This is what it looks like when millions of Americans head south for the winter. Monarch butterflies (Danaus plexippus) cover trees for as far as the eye can see.
“It’s a mind-blowing sight,” says Venkat Talla, an evolutionary biologist from Emory University in the US. “It makes you wonder how they all know how to get there.”
Exploring that question – along with where they came from and what they did on the way – is one part of an ongoing research program that saw Talla and colleagues make a field trip to an overwintering site inside and adjacent to the Monarch Butterfly Biosphere Reserve northwest of Mexico City.
Research leader Jaap de Roode took these photos.
Most of his subjects are likely eastern monarchs from the east of the US (some fly from as far away as the Canadian border to get there – a 4600-kilometre journey). Western monarchs tend to prefer a shorter trip down the Pacific Coast to California.

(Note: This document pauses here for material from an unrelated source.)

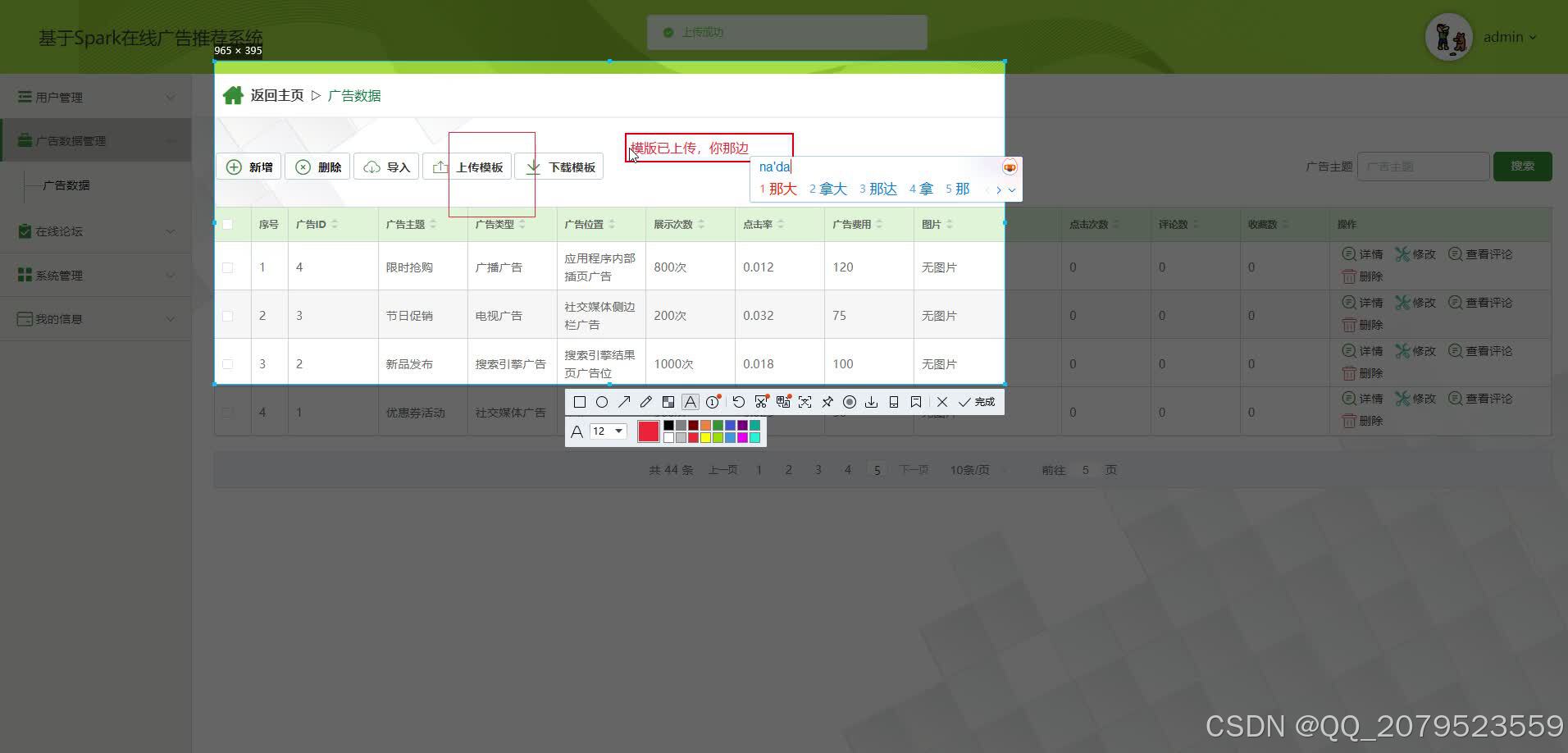
Task: Pin the screenshot using the pin icon
Action: [827, 402]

However, the team’s recent full-genome analysis suggests that more than a few western monarchs may be choosing Mexico, where the two groups mingle. And they don’t all go back where they came from.

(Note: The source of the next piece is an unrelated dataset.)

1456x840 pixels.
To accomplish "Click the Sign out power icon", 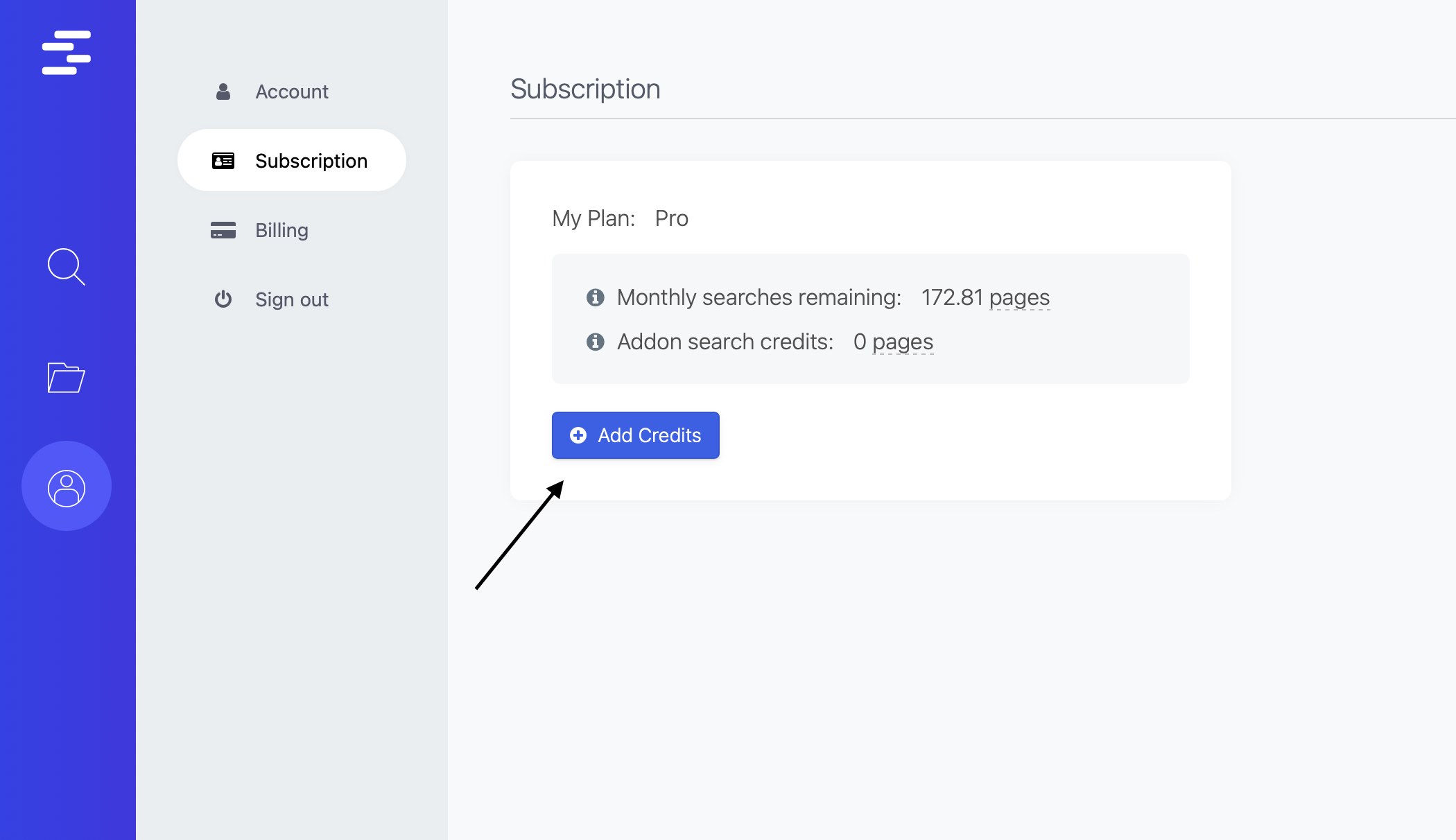I will (223, 299).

The research – published in the journal Molecular Ecology – also suggests the long-held view that they are genetically different populations may be wrong. Talla analysed more than 20 million DNA mutations in 43 monarch genomes and found no evidence for genomic differentiation.
From wherever they came, all the butterflies in these photos are first-time visitors, says co-author Amanda Pierce.
After monarchs leave their overwintering sites, they fly north and lay eggs. The caterpillars turn into butterflies and then fly further, mating and laying another generation of eggs.
The process repeats for several generations until finally, as the days grow shorter and the temperatures cooler, monarchs emerge from their chrysalises and start to fly south.